The Stoxx Europe 600 edged down 0.1% in morning trade. In Asia,
the Shanghai Composite was up 0.8% and Japan's Nikkei gained
0.4%.
Deutsche Bank fell 3.8% on Wednesday after it reported a loss of
$3.51 billion due to restructuring costs.
Shares of U.K. chemicals company Croda International dropped
3.4% after it reported its earnings fell in the first half and said
its personal care business had been impacted by the U.S.-China
trade dispute.
The German 10-year bund yield slid to a new all-time low of
minus 0.429%, according to Tradeweb, as investors grew nervous
about the economic outlook for the eurozone. Bond yields and prices
move in opposite directions.
The poor performance in the eurozone's two largest economies,
France and Germany, added to expectations for a fresh stimulus
drive from the European Central Bank on Thursday, said Claus
Vistesen, chief European economist for Pantheon Macroeconomics.
The 10-year U.S. Treasury yield also slipped on Wednesday, to
2.058%, from 2.074% on Tuesday.
On the earnings front, investors were waiting for a slew of
major U.S. corporate reports from Facebook Inc., AT&T Inc. and
Tesla Inc. later Wednesday. Boeing Co., Ford Motor Co. and Thermo
Fischer Scientific Inc., a biotech firm, are also set to release
their results.
In the U.S., shares in big tech companies fell in after-hours
trade Tuesday after the Justice Department announced it was opening
a broad antitrust review into whether dominant firms have
unlawfully stifled competition.

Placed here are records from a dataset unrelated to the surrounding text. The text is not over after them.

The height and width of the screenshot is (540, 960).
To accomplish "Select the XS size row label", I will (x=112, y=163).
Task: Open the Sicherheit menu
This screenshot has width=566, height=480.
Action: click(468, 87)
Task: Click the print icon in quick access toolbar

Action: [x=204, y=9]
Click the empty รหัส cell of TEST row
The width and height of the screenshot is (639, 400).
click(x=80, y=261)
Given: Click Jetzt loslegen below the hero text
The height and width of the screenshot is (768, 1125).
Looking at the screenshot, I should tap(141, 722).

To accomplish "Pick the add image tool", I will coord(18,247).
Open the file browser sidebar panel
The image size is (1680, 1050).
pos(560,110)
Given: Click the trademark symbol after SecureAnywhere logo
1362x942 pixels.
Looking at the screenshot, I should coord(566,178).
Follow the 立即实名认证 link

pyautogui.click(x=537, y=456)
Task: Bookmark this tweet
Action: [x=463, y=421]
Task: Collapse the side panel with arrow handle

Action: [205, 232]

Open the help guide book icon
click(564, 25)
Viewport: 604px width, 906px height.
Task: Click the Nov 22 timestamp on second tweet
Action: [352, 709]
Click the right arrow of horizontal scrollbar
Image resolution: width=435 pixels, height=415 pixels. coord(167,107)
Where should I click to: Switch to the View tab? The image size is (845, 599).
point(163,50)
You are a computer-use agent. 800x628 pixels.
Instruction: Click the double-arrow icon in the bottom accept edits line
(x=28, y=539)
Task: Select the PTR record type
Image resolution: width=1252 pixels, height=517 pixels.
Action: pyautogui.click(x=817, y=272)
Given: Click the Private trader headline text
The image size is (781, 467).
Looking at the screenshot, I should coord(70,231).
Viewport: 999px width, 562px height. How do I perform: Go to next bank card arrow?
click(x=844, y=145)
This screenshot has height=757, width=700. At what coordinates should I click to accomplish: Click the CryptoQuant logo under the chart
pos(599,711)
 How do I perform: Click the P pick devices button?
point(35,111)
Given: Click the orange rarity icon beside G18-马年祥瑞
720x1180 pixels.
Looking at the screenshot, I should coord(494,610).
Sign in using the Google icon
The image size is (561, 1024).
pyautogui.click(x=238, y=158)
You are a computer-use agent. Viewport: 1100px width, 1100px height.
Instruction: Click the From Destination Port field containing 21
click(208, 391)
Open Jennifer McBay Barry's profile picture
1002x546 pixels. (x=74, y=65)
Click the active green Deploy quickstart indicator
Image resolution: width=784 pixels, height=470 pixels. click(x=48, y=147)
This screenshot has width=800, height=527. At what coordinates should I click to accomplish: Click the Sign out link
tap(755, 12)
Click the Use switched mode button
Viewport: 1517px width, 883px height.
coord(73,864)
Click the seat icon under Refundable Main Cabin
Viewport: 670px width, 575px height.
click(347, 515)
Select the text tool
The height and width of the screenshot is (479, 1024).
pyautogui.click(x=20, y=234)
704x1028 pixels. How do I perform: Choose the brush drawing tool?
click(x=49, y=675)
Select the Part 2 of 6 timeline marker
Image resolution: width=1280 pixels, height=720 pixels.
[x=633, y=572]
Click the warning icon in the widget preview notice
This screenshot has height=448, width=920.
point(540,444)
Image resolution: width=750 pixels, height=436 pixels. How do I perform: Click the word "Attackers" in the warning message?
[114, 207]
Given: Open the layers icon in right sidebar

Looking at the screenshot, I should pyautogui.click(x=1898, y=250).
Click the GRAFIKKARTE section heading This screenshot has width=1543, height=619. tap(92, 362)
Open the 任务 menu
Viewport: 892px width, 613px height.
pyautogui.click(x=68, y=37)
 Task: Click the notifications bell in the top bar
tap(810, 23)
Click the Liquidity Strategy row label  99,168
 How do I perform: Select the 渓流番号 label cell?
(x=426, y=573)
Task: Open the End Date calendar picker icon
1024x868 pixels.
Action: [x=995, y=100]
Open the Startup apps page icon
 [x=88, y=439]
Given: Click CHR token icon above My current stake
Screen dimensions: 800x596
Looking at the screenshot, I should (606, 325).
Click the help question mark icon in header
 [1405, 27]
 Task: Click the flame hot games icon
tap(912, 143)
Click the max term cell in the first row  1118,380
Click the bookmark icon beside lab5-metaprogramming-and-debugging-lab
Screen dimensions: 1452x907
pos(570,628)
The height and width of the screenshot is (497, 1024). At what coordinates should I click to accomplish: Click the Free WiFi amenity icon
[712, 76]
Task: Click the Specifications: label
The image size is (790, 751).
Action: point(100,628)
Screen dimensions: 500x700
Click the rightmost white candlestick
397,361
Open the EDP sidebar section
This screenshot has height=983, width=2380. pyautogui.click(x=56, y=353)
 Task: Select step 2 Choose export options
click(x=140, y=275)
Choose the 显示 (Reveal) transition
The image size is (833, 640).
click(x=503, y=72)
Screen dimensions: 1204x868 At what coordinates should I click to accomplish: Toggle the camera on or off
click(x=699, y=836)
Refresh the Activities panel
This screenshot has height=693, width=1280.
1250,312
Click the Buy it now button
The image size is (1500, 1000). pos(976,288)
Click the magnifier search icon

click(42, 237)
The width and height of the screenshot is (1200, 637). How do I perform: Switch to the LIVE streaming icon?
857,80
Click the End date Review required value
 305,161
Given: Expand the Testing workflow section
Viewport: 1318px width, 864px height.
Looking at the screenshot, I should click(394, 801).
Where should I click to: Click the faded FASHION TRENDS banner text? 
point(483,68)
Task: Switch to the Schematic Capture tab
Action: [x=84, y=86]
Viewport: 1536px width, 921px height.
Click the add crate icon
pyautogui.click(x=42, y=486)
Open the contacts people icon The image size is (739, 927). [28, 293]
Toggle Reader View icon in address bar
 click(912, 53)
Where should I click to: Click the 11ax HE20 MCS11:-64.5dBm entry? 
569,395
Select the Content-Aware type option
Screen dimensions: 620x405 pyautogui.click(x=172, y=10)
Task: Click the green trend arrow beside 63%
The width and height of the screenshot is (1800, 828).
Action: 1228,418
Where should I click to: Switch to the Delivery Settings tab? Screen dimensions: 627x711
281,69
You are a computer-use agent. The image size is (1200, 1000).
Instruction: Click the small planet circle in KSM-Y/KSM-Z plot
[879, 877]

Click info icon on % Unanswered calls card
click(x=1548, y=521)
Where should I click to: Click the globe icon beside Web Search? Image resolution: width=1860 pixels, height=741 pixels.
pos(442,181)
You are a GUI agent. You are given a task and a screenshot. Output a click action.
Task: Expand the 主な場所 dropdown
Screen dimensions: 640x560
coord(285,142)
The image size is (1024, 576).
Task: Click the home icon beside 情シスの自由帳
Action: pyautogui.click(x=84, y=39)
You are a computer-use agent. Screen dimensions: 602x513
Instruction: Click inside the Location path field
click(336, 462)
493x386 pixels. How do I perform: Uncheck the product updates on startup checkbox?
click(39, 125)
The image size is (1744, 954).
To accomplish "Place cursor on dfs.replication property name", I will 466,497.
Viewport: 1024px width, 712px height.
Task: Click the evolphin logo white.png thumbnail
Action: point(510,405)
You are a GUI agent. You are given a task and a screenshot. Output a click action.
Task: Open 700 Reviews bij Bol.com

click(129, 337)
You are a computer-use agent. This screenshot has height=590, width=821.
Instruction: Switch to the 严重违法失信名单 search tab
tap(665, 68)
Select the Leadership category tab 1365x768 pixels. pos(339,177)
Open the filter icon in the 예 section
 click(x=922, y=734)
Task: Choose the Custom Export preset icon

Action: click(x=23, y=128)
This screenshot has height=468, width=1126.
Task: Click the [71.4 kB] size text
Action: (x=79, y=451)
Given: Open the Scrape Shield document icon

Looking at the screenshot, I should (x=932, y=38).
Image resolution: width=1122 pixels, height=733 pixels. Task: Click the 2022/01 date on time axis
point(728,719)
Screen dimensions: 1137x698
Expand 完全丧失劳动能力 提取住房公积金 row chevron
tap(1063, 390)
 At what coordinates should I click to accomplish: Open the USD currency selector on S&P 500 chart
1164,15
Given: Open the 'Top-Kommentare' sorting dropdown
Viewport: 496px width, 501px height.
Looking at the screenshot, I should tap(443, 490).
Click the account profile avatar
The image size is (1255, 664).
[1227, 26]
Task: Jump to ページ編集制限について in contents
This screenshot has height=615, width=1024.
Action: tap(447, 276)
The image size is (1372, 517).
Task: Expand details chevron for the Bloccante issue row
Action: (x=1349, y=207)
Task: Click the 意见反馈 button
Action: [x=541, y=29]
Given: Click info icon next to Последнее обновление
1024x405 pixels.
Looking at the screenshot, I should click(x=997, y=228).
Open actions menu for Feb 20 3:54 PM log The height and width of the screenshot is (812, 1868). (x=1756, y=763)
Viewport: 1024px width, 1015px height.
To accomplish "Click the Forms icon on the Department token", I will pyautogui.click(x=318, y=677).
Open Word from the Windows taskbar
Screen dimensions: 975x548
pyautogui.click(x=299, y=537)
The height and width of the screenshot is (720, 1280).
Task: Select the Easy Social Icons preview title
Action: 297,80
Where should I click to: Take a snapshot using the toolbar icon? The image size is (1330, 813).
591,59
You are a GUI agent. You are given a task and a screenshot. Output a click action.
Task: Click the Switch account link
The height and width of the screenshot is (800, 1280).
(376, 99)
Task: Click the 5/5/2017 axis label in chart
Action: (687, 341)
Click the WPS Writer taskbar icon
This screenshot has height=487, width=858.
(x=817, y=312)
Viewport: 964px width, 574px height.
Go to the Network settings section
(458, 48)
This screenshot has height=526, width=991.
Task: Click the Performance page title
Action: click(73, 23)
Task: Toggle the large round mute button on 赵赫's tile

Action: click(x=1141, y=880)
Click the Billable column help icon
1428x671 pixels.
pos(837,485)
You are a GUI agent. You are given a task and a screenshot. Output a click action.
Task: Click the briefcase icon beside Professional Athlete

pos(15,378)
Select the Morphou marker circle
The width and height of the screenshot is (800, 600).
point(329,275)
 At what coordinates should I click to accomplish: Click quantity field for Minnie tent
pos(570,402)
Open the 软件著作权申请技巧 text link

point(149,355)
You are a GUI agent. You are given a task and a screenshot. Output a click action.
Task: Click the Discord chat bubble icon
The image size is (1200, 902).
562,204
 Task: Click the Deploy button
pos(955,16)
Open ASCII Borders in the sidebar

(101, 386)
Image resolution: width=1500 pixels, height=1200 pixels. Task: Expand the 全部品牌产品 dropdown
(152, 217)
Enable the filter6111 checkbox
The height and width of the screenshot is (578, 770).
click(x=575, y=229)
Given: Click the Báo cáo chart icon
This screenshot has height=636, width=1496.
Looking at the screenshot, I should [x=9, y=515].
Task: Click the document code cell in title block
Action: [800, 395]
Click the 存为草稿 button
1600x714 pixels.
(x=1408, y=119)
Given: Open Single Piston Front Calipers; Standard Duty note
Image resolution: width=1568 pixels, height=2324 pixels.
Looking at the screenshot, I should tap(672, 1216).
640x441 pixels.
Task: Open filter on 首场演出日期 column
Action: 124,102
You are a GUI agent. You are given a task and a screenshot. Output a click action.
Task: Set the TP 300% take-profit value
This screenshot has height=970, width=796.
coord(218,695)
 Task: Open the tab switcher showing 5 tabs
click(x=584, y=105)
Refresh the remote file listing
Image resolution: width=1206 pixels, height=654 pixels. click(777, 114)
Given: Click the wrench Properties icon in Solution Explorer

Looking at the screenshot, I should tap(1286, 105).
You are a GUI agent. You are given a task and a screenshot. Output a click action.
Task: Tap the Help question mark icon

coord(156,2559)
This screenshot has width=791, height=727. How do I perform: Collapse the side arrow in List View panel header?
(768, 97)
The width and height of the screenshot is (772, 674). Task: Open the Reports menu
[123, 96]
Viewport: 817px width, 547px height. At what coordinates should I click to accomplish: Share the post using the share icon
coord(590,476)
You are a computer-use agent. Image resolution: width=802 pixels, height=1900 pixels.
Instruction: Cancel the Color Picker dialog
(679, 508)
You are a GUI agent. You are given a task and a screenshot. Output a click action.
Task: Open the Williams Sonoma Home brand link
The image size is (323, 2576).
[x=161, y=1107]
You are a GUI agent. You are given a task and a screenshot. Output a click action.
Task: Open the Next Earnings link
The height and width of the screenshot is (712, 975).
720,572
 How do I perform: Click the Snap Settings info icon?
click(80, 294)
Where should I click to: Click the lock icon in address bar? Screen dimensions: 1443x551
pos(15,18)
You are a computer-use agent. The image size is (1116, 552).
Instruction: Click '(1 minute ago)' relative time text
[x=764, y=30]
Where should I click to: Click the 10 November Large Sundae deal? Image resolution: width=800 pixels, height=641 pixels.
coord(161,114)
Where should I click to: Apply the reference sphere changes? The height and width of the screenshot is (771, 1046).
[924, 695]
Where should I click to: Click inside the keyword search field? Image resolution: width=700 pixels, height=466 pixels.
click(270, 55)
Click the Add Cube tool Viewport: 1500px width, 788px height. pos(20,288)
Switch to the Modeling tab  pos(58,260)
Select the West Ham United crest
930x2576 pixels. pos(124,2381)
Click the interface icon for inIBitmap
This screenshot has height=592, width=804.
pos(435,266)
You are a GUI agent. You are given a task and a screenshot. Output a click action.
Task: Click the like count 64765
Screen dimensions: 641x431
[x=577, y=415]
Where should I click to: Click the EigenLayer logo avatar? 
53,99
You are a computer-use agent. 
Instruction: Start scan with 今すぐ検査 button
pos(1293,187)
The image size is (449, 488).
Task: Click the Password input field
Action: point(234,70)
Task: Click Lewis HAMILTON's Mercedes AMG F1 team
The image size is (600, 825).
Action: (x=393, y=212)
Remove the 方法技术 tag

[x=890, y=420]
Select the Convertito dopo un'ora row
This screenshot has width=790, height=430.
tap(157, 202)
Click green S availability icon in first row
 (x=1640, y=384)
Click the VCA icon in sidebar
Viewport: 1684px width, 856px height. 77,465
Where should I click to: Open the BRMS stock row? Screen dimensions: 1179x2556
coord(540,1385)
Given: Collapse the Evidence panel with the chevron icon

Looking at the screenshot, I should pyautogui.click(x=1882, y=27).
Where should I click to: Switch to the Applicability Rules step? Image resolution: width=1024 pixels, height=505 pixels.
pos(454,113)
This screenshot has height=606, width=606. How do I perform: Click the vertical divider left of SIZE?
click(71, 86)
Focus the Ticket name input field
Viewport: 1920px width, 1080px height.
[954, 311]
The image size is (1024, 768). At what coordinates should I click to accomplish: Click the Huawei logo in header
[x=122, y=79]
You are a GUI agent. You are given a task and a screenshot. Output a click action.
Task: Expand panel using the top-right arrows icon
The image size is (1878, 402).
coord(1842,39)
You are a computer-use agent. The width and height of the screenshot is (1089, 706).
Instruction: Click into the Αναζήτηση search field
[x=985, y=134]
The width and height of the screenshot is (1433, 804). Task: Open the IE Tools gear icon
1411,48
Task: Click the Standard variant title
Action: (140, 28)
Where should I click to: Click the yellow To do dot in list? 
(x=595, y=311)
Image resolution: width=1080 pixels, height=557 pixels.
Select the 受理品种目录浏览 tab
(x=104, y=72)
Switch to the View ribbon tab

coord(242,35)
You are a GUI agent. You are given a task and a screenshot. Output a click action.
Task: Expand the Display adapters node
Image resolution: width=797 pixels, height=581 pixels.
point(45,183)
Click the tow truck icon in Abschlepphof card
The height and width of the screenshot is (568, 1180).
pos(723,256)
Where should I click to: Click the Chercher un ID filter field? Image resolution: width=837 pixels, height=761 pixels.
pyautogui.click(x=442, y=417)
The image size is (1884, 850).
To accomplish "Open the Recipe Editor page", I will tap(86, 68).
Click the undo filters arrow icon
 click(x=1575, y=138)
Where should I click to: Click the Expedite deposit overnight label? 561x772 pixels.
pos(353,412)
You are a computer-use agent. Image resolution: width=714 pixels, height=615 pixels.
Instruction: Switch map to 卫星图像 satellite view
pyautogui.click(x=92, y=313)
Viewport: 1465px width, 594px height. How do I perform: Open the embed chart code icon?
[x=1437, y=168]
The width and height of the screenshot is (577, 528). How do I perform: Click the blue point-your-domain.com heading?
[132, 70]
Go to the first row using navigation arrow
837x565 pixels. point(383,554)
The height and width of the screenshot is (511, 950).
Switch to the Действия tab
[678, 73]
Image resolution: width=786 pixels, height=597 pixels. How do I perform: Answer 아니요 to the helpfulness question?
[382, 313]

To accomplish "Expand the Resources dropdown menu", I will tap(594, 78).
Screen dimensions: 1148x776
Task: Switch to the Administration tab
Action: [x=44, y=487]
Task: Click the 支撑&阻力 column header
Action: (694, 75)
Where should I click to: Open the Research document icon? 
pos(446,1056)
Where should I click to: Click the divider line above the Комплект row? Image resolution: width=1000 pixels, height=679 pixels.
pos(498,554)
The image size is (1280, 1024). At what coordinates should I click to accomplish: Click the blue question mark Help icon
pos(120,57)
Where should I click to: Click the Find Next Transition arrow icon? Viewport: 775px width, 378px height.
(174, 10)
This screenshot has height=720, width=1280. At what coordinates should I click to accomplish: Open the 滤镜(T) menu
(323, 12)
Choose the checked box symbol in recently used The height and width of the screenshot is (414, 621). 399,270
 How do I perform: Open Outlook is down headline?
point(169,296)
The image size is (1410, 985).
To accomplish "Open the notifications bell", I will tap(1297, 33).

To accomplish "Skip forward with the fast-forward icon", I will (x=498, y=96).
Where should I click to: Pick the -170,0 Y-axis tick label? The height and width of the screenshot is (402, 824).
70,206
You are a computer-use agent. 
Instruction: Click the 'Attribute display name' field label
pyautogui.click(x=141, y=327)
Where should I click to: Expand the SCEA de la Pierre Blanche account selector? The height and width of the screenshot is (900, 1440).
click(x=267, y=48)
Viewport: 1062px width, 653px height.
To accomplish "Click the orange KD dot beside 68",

Facebook Inc. fell 1.5%,
Google-parent Alphabet Inc. fell 0.9%, Amazon.com Inc. fell 1% and
Apple Inc. fell 0.4%.
The British pound was mostly unchanged Wednesday, a day after
Boris Johnson emerged as the victor to become the next U.K. prime
minister. Though the market had expected Mr. Johnson's win,
investors may react to his cabinet appointments, said John Wraith,
head of U.K. rates strategy for UBS.
Anna Isaac and Lauren Almeida contributed to this article.
(END) Dow Jones Newswires
July 24, 2019 05:19 ET (09:19 GMT)
Copyright (c) 2019 Dow Jones & Company, Inc.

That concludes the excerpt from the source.